既存住宅は、窓や壁からの熱の出入りが大きく、断熱性の向上などにより、エネルギー利用効率を高め、エネルギー使用量を減らすことが必要です。
そこで、再生可能エネルギーの導入にあたっては、リフォームの機会を活用して、省エネ・節電にも取り組むことが効果的です。その機会を捉えて都としての支援をすべきであります。見解を求めます。

【戦略港湾】
最後に、国際コンテナ戦略港湾政策について質問します。当初、本政策は、選択と集中という理念のもと、重点的な投資を行う港湾を選定するとともに、港湾運営に民間の視点を導入し、柔軟で効率的な運営を実現することで、国際競争力強化を図るというものでありました。

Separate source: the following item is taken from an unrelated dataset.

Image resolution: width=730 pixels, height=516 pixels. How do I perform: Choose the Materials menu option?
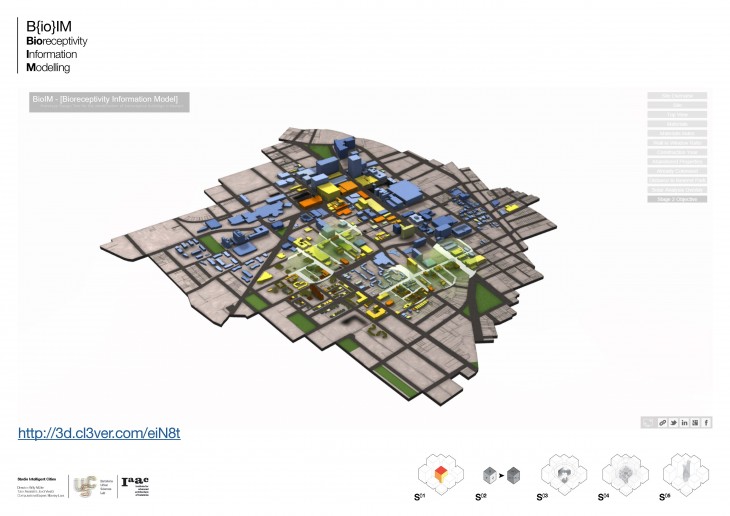pos(677,124)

しかしながら、国は、港湾運営会社に対する国の出資を可能とする港湾法の改正を行うなど、前提条件を変更し、その関与を一層強めようとしています。
先般、阪神港は、国の出資を大幅に受け入れる形で港湾運営会社を設立することを表明しました。
阪神港では、今後、国主導の港湾運営会社が、実態的な港の経営を担うこととなりますが、東京港とは異なる経営上の諸事情があったものと仄聞しており、事情の異なる京浜港においては、同じような手法は取りえません。
港湾の国際競争力向上は、我が国の重要課題でありますが、港の経営を国が主導すれば上手くいくというような、決して単純な問題ではありません。

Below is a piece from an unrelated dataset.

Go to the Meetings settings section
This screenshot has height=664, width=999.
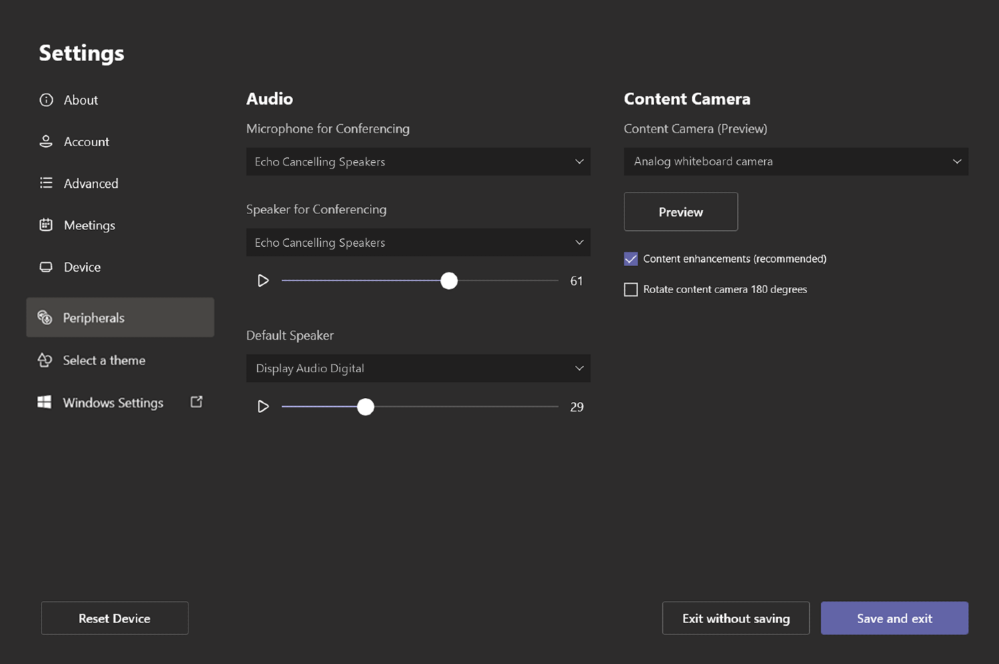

東京港の今の繁栄は、港湾管理者である自治体と、現場の事業者が一体となって担ってきた、様々な関係者の努力の結果であります。 京浜港の港湾運営会社の設立にあたっては、未だ様々な疑問の声があがる中、現場の方々の声を十分に聞いて進める必要があり、決して拙速に進めるべきではありません。
当初の京浜港の計画書では今年度中の統合を計画していたようですが、政策の前提が変わった今、関係者の意見をしっかりと聞いた上で、慎重に進めるべきと考えますが、見解を求め代表質問を終わります。